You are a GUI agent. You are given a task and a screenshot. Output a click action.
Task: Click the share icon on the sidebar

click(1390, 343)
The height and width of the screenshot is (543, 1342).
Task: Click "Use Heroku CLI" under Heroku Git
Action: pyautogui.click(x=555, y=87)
+ + + + + + +
YOUR OBJECTIVE: Restate the entries above, keeping every word intact.

SOLUTION BELOW:
You are a GUI agent. You are given a task and a screenshot. Output a click action.
Task: Click the share icon on the sidebar

click(1390, 343)
The height and width of the screenshot is (543, 1342).
Task: Click "Use Heroku CLI" under Heroku Git
Action: pyautogui.click(x=555, y=87)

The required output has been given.